上手くいけば、ご褒美にお祖母様と寝たい為とは言えない。
「うむ、そこよな。儂も民の為になるのならと戦をしておる。今は朝廷が困窮し公家というだけでは土佐を安んじることが出来ぬ。本家の叔父上には公家が戦をするなと言われておるがな」
お父様は周りに人がいない時は一人称が儂になる。麿って言うのが恥ずかしいのかもしれない。
俺でも麿って言ってるのに。
喋り方もお母様から公家らしい話し方をと言われて、気をつけているのに。
「家臣や民の為になると思うた事をしておるのよ。万千代も人の助けになると思うておるからこそ道具を作っておるのであろう?」
「さ、さようにござります」
「だからこそ、万千代がする事を許しておるのよ。
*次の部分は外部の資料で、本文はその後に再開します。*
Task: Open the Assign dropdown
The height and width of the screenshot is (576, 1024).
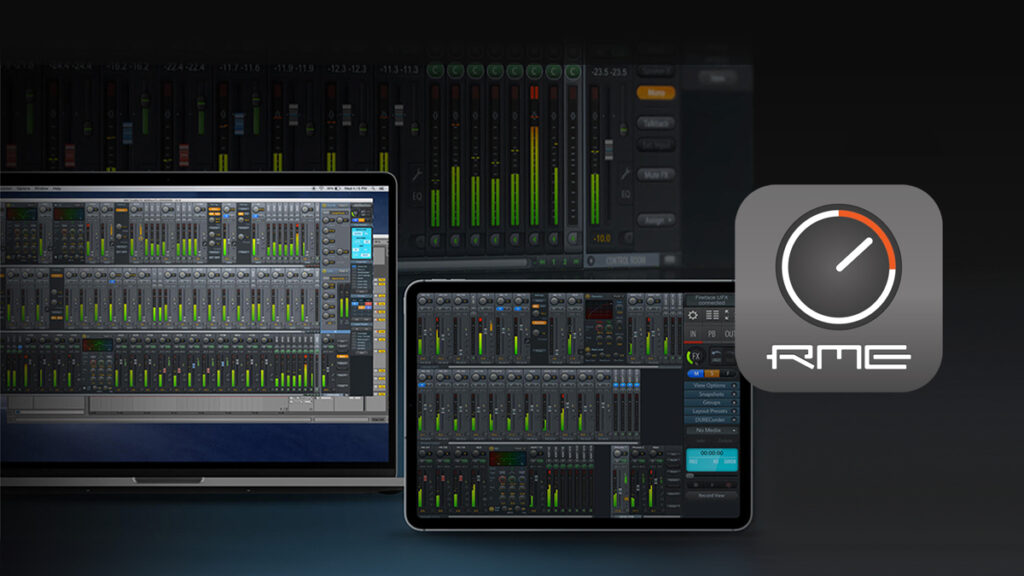Action: (x=656, y=219)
人の為ならざる事であれば許すことはない」
眩しい、後光が差して見える。
清い心の聖人を前にして、自分が淺ましくて隠れてしまいたい。
この世に外見も性格もこんなに優れた大名など一条房基以外に居るのでしょうか?
いいえ、おりません。
こんな立派な父が居るのに何という淺ましさ。
このままでは、兼定の代での没落待った無し。
琉球を含め、他国との貿易を行なっている記述が多く残っており、中には胡椒を山科言継へ贈った旨が言継卿記に書かれています。